• **MATERIAL FOR THIS EXERCISE**
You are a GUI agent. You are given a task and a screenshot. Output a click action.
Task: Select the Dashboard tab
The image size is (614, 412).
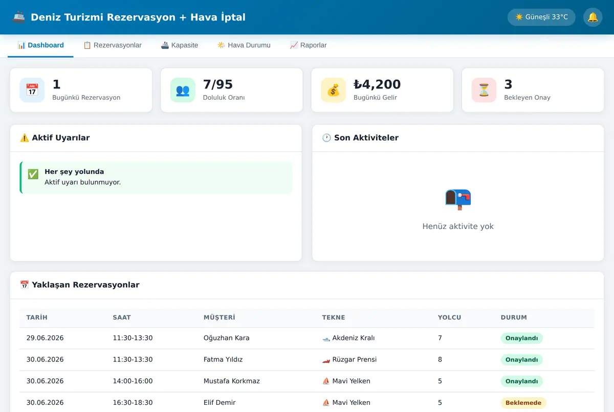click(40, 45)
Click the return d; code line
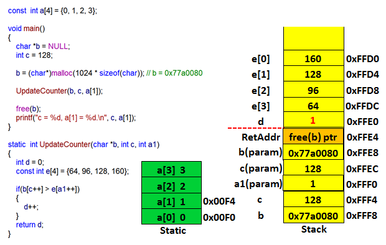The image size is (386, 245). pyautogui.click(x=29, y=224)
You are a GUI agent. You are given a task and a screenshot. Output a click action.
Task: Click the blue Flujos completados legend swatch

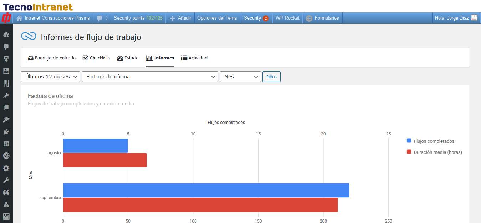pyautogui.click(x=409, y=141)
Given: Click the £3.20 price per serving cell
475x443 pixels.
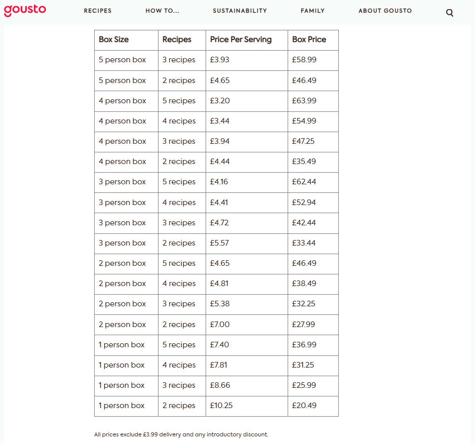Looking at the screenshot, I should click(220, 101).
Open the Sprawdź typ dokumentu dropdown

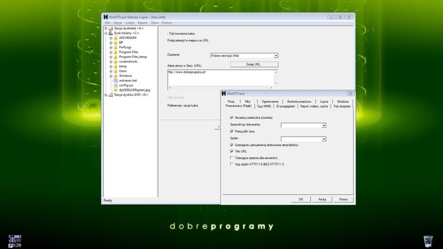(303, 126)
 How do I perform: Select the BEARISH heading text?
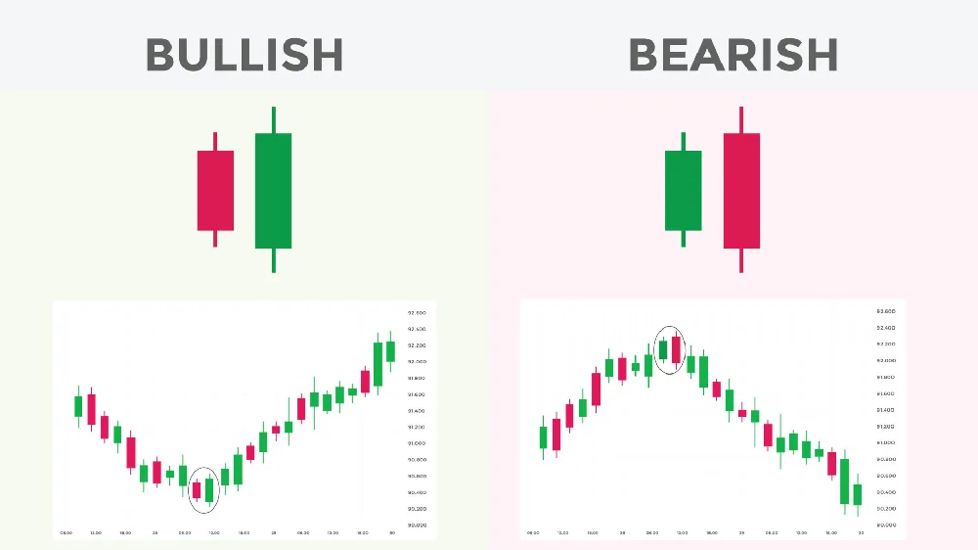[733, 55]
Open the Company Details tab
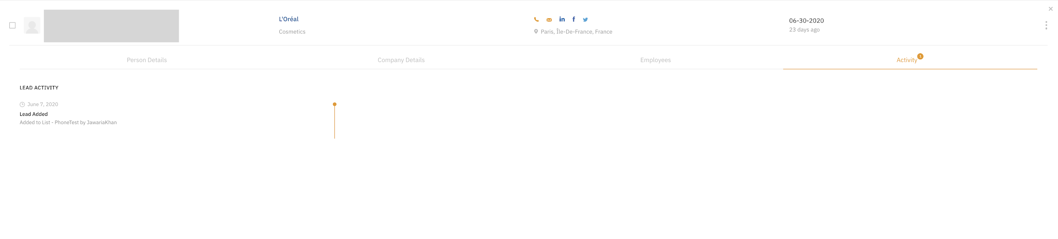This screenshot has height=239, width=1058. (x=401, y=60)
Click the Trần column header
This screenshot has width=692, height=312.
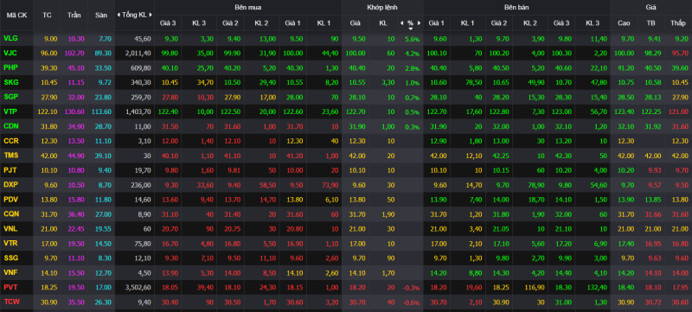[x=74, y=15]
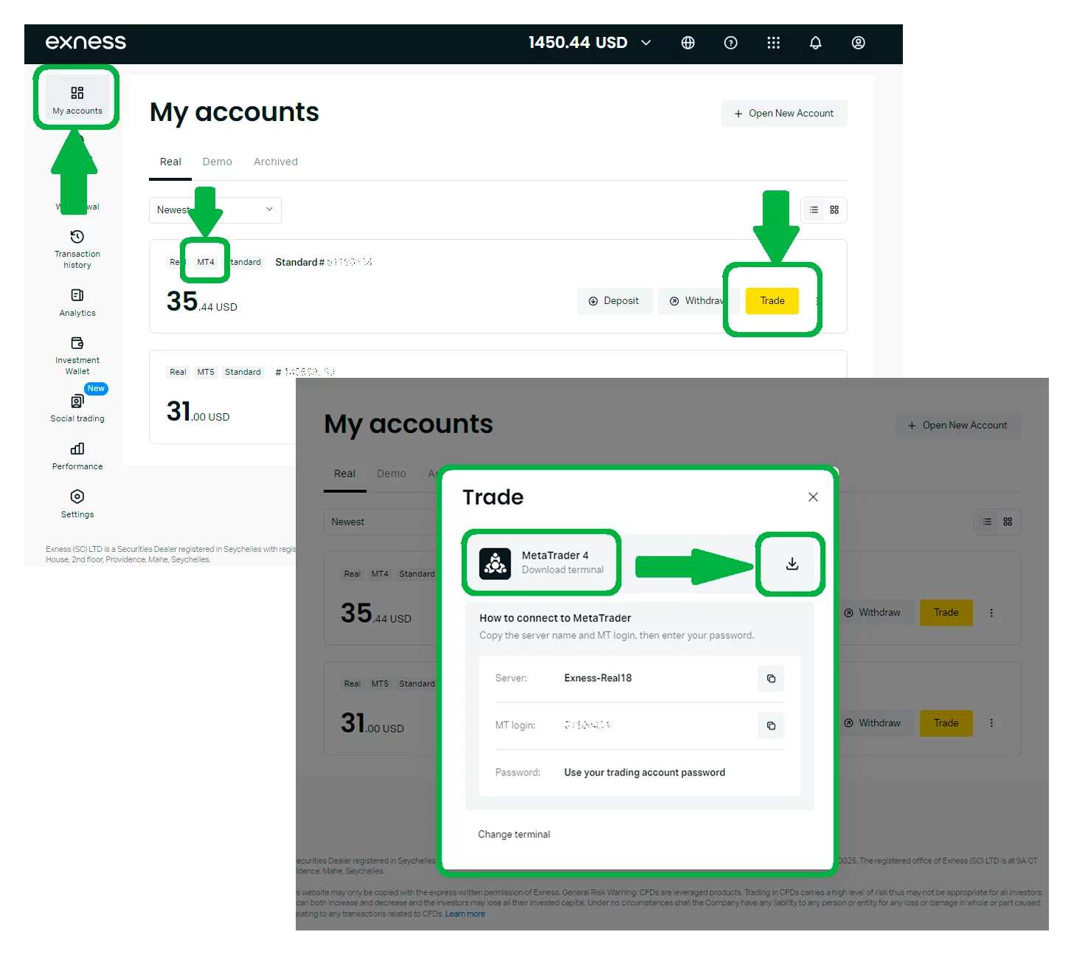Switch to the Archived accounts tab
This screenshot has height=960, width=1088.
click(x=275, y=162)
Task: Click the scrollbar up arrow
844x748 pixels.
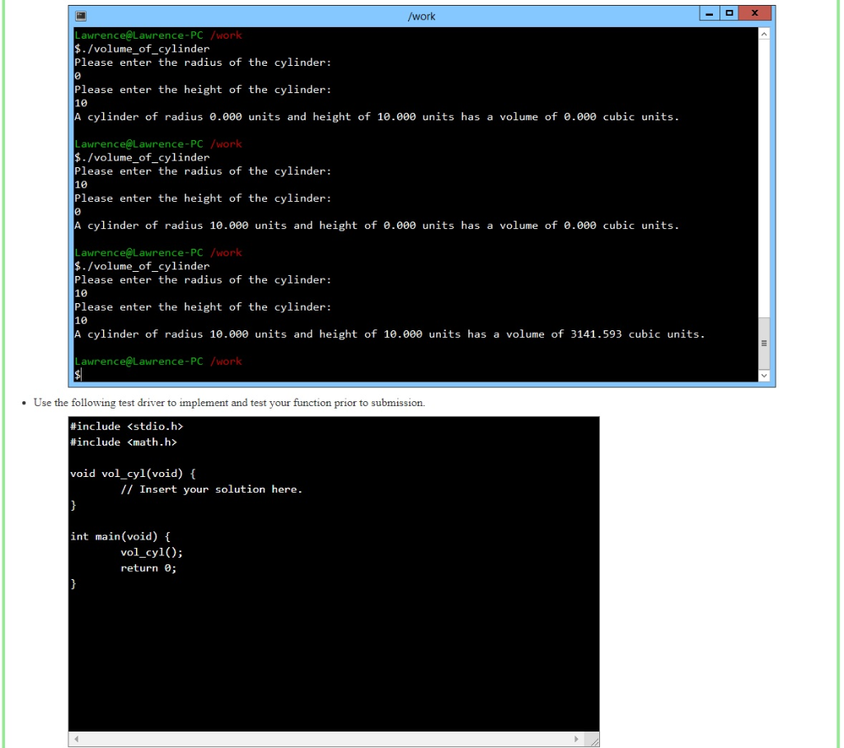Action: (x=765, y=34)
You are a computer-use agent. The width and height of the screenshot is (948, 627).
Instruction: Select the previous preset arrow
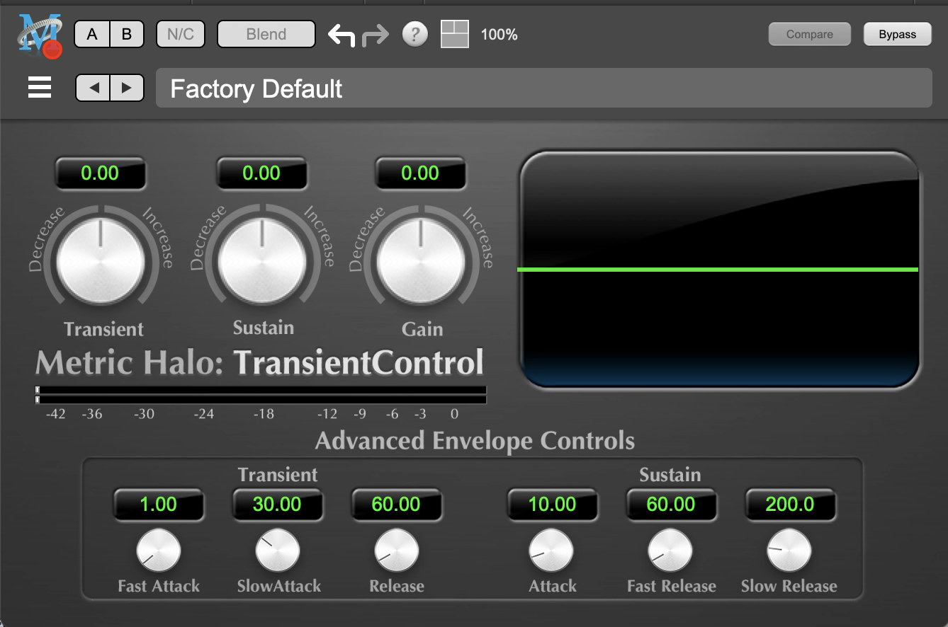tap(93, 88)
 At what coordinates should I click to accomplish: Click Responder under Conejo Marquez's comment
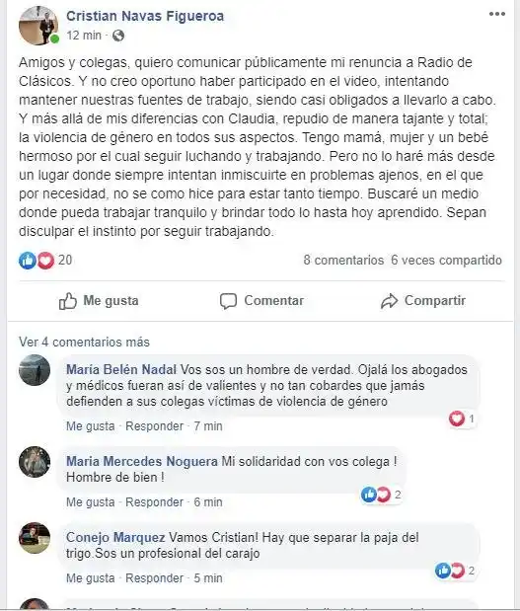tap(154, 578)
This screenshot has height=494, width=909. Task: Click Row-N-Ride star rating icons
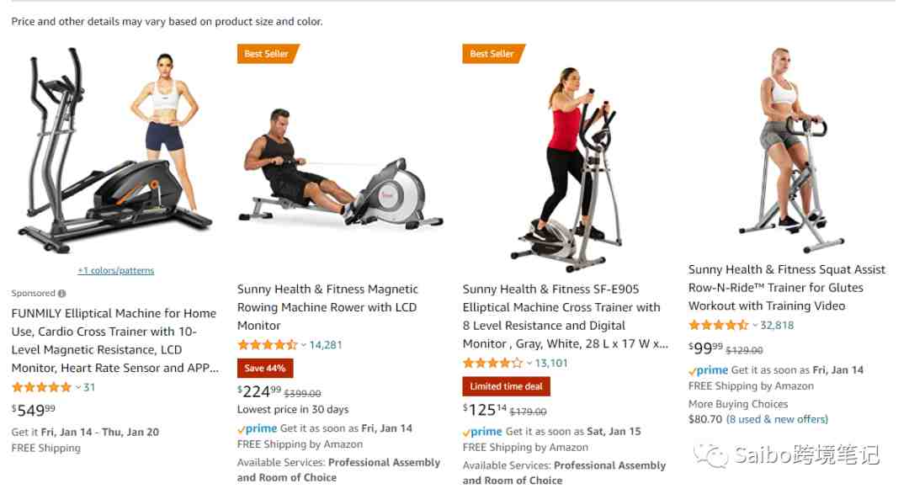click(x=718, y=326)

• **TASK REQUIREMENTS**
Please return all of the entries word for word, excluding the pictures.

• **YOUR SOLUTION**
You are a GUI agent. You are given a task and a screenshot. Output a click action.
Task: Select the Dashboard tab
The image size is (614, 412).
click(40, 45)
Click the return d; code line
The image size is (386, 245). pyautogui.click(x=29, y=224)
You are a GUI agent. You are given a task and a screenshot. Output a click action.
Task: Click the blue Flujos completados legend swatch

pyautogui.click(x=409, y=141)
Given: Click the £3.20 price per serving cell
475x443 pixels.
Looking at the screenshot, I should click(220, 101).
Open the Sprawdź typ dokumentu dropdown

(303, 126)
 How do I perform: Select the BEARISH heading text?
[733, 55]
Open the Company Details tab
This screenshot has height=239, width=1058. (x=401, y=60)
Click the Trần column header
This screenshot has width=692, height=312.
[x=74, y=15]
Switch to the Archived accounts tab
This screenshot has height=960, width=1088.
click(x=275, y=162)
Task: Click the scrollbar up arrow
844x748 pixels.
Action: (x=765, y=34)
You are a computer-use agent. The width and height of the screenshot is (948, 627).
Instruction: Select the previous preset arrow
tap(93, 88)
 At what coordinates should I click to accomplish: Click Responder under Conejo Marquez's comment
tap(154, 578)
This screenshot has height=494, width=909. Task: Click Row-N-Ride star rating icons
click(x=718, y=326)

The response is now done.